The present study illustrates the principles of using MCS to predict dosages of marbofloxacin for the treatment of pneumonia in the young pig. The proposed dosage regimen is for A. pleuropneumoniae and P.multocida induced pneumonias only. For other organisms, independent PK/PD studies will be required. However, in future studies it will be important to extend the present findings for A. pleuropneumoniae and P.multocida also. Whilst the inter-isolate variability in PK/PD breakpoint values for bacteriostatic and bactericidal levels of kill was small in the present study, estimates were based on only six isolates for each species. Moreover, the time-kill studies generating the PK/PD breakpoints used fixed drug concentrations (eight multiples of MIC) for a fixed time period. In clinical use, on the other hand, plasma drug concentrations first increase and then decrease after intramuscular dosing, exposing organisms to a continuously variable concentration. A third consideration is the relatively small number of isolates in the report of de Jong et al. [29].
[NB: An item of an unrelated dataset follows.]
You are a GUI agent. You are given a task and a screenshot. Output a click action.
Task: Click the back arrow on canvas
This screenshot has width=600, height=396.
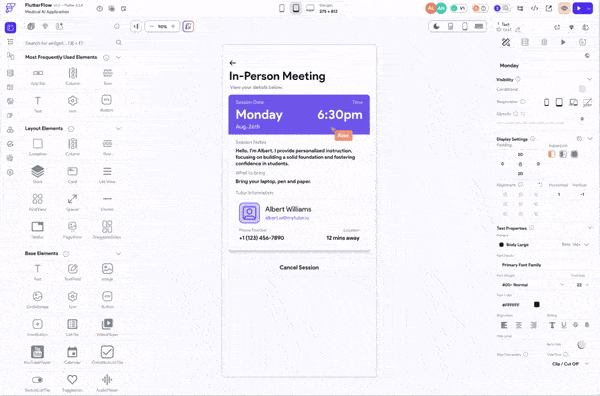(233, 63)
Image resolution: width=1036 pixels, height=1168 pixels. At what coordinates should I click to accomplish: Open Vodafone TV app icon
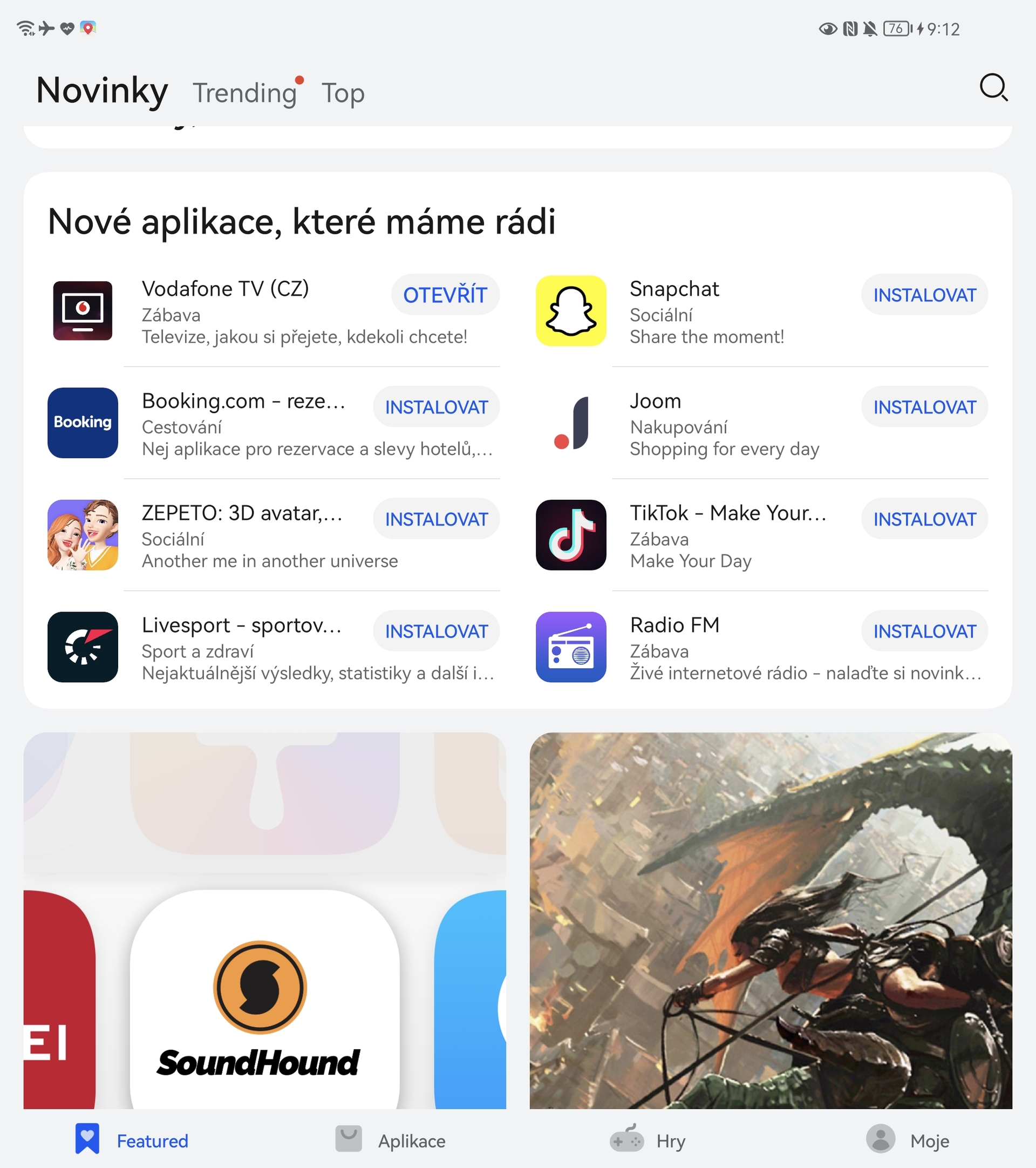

In future studies, these concerns could be addressed by increasing numbers of isolates in field distribution studies and in PK/PD breakpoint estimation studies. Moreover, exposure of organisms to varying drug concentrations could be addressed by use for example of hollow fibre methods to simulate in vivo patterns of change in concentration with time. Furthermore, marbofloxacin PK data were used as mean and standard deviation values from the literature. In future studies, it will be useful to incorporate individual animal PK data in the MCSs, and, in particular it will be helpful to use population PK data obtained in clinically ill pigs. Finally, the methodology in this study did not consider the contribution to pathogen elimination by the body’s natural defence mechanisms, which are known to be important in immune competent clinical subjects. In addition, potentially beneficial properties of antimicrobial drugs, such as immunomodulatory and anti-inflammatory actions are of importance for some drug classes. Finally, dose prediction studies, as reported in this manuscript, should always be correlated with clinical and bacteriological outcomes in animal disease models and clinical trials [7, 11–13].